Tinta Media - Media Umat (edisi 365) mengabarkan bahwa putusan Mahkamah Konstitusi (MK) No.70/PUU-XXII/2024 tentang syarat usia minimal calon gubernur dan wakil gubernur adalah 30 tahun pada saat penetapan pasangan calon. Putusan ini mengejutkan banyak pihak, tak terkecuali Dewan Perwakilan Rakyat (DPR). Dapat dipastikan bahwa putusan ini juga akan menghambat majunya calon yang diusung penguasa, yaitu putranya sendiri.

Esok harinya, partai-partai di DPR membentuk Panitia Kerja (Panja) di Badan Legislatif DPR untuk menolak dan merevisi UU Pilkada hasil keputusan MK tersebut. Panja lebih memilih putusan Mahkamah Agung yang membuka peluang putra penguasa, karena usia 30 tahun dihitung saat pelantikan. Semua partai di DPR menyetujui rencana revisi itu, kecuali PDIP.

Namun, sikap DPR itu memicu kemarahan rakyat, sehingga muncul gelombang penolakan revisi UU Pilkada dengan tema "Peringatan Darurat" di media sosial yang digambarkan dengan lambang Garuda berlatar biru. Pada tanggal 22 Agustus 2024, aksi unjuk rasa mahasiswa dan masyarakat terjadi di berbagai kota, seperti Jakarta, Bandung, Semarang, dan Makasar. 

Penolakan RUU Pilkada yang dilakukan oleh mahasiswa dan masyarakat tidaklah berjalan dengan aman dan damai karena kelompok demonstran harus berhadapan dengan aparat yang merupakan gabungan TNI-POLRI. Bahkan, terjadi tindakan refresif (kekerasan) dari aparat terhadap massa aksi.
━━━━━━━━━━━━━━━━
Tujuan Latihan
Nyatakan apakah tiap pernyataan berikut sesuai dengan kutipan tentang putusan MK, lalu jawab ya atau tidak beserta kata-kata penentu dari kutipan itu: (a) Semua partai di DPR menyetujui rencana revisi UU Pilkada. (b) Aksi unjuk rasa mahasiswa dan masyarakat terjadi pada tanggal 22 Agustus 2024. (c) Panja dibentuk di Badan Legislatif DPR. Data ini tidak digunakan sama sekali dalam latihan ini.
━━━━━━━━━━━━━━━━
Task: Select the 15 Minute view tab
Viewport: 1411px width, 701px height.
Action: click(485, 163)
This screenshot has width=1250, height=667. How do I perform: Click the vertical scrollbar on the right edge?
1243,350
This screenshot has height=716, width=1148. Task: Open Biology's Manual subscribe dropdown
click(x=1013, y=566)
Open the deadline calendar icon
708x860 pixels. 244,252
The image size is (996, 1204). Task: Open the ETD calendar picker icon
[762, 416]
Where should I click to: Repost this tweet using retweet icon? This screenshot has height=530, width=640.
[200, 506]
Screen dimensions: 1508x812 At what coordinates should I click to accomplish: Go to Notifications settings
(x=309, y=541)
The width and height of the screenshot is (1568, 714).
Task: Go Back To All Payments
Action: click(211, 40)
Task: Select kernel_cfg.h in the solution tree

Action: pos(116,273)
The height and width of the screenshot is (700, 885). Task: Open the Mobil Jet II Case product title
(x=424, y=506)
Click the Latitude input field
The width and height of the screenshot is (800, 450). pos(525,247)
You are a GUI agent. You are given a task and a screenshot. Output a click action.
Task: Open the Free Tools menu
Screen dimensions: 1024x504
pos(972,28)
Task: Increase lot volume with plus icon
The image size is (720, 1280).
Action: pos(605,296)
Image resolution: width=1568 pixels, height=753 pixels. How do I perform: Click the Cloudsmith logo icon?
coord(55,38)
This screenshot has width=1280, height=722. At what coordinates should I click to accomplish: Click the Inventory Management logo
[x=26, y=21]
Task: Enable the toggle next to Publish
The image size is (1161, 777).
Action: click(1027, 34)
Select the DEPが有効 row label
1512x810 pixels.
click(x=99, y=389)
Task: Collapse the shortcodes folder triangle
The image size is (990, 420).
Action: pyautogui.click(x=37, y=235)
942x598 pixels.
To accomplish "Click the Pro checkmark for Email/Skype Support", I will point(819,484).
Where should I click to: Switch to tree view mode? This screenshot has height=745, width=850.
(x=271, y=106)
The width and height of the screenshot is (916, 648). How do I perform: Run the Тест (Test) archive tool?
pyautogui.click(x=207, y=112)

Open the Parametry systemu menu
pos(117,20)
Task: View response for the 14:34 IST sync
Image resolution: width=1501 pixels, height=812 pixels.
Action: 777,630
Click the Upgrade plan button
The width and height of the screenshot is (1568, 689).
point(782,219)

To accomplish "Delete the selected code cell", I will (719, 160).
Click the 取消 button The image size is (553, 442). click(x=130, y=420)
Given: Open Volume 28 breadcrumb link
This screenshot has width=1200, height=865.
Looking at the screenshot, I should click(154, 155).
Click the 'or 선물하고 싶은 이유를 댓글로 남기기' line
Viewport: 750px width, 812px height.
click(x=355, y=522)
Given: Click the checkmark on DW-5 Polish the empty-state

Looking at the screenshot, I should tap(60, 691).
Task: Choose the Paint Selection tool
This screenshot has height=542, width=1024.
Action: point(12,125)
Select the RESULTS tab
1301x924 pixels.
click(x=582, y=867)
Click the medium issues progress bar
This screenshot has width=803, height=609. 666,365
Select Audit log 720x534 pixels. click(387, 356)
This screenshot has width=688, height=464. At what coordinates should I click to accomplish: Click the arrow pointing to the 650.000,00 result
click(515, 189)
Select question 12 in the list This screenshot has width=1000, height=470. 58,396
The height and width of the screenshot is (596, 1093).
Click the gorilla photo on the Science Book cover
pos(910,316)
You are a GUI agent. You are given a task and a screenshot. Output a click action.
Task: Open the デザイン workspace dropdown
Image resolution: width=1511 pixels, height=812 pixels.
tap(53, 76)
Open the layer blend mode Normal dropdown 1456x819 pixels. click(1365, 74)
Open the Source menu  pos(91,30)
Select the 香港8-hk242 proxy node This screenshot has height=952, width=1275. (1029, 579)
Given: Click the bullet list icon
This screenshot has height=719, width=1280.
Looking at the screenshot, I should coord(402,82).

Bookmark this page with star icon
━━━━━━━━━━━━━━━━
Tugas Terselesaikan
(a) Tidak: "Semua partai di DPR menyetujui rencana revisi itu, kecuali PDIP."
(b) Ya: "Pada tanggal 22 Agustus 2024, aksi unjuk rasa mahasiswa dan masyarakat terjadi di berbagai kota"
(c) Ya: "membentuk Panitia Kerja (Panja) di Badan Legislatif DPR"